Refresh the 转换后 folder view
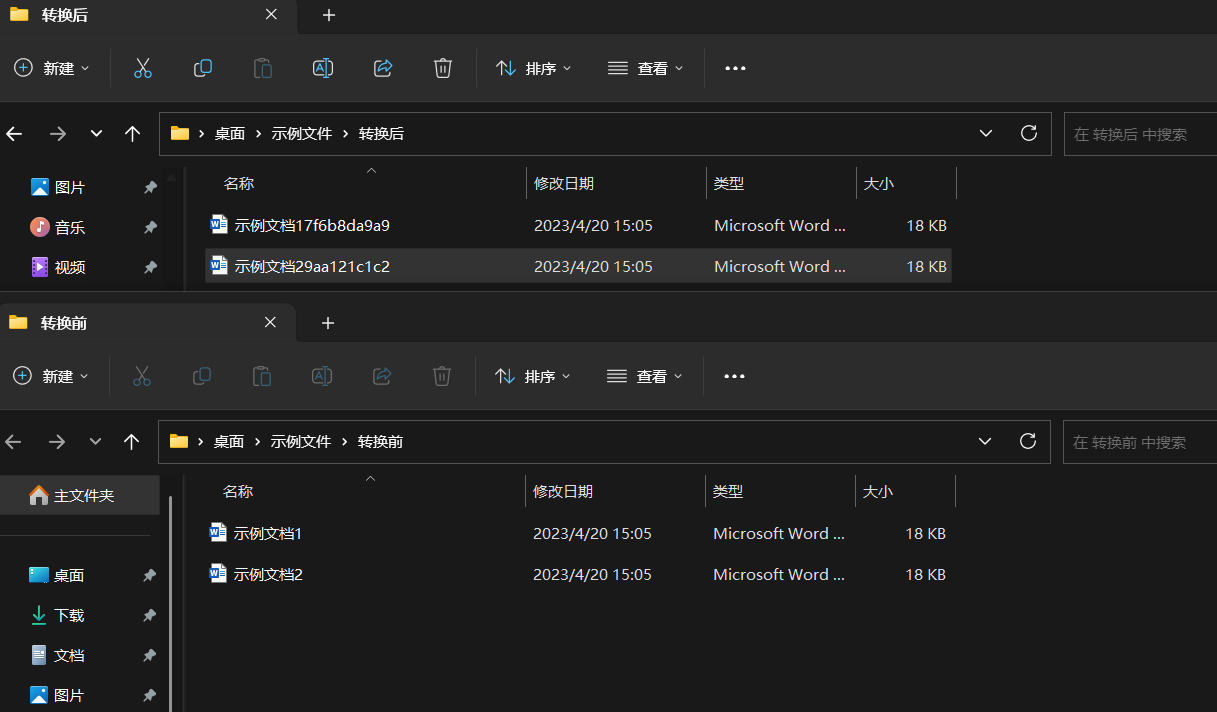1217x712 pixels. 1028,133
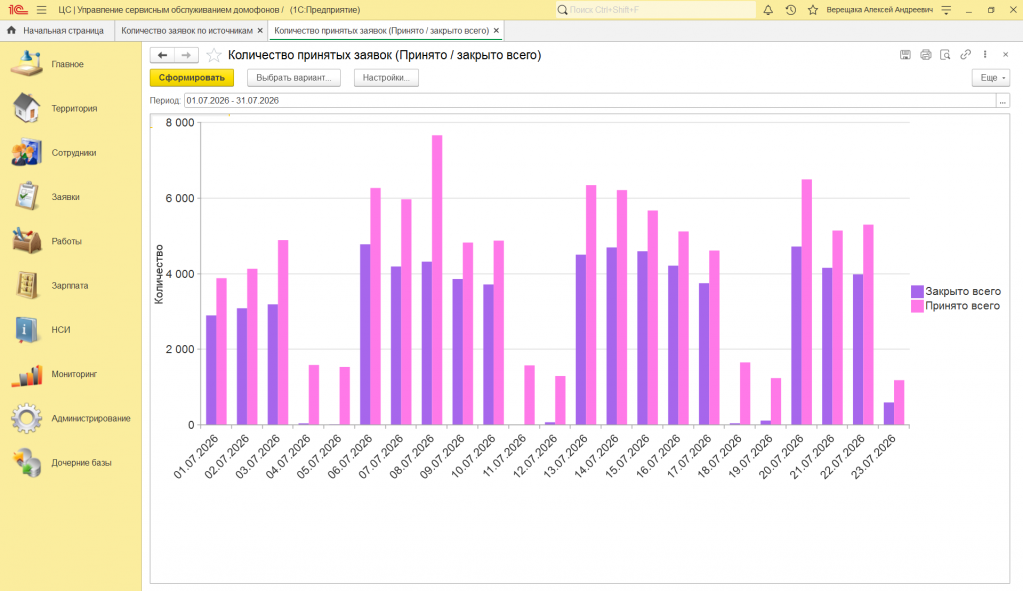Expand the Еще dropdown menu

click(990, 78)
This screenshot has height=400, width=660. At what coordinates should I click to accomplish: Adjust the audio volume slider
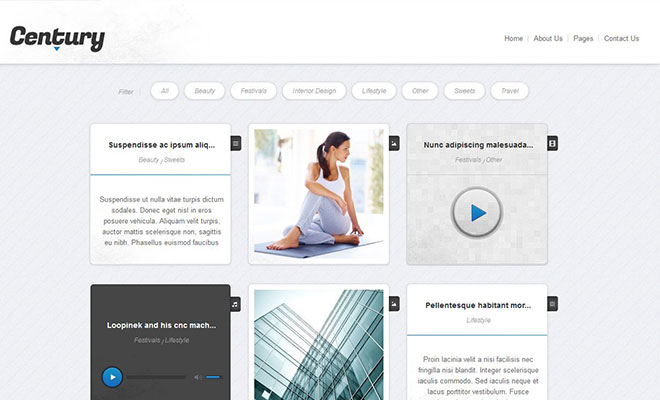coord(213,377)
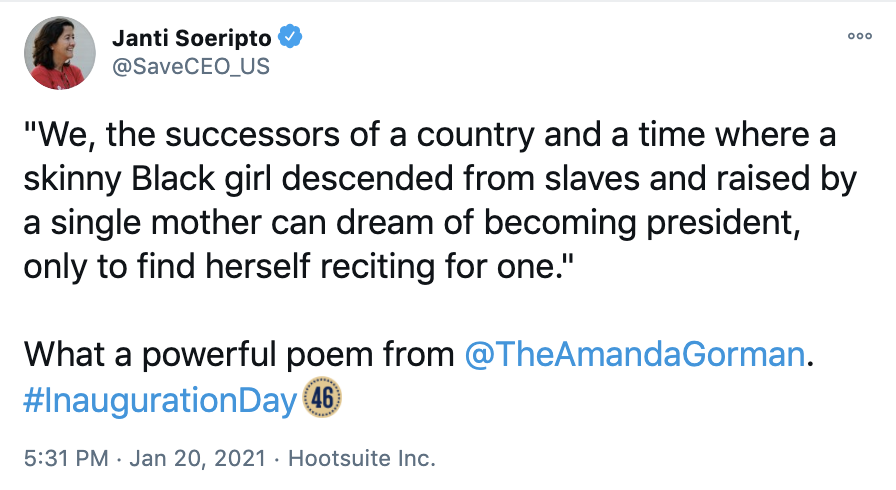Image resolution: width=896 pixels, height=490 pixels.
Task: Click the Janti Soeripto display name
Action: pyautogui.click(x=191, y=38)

---

With the pictures left out, return each entry exactly as written.

Refresh the 转换后 folder view
1217x712 pixels. 1028,133
Expand the Еще dropdown menu

click(990, 78)
This screenshot has height=400, width=660. At what coordinates should I click to accomplish: Adjust the audio volume slider
coord(213,377)
Image resolution: width=896 pixels, height=490 pixels.
Task: Click the Janti Soeripto display name
Action: pyautogui.click(x=191, y=38)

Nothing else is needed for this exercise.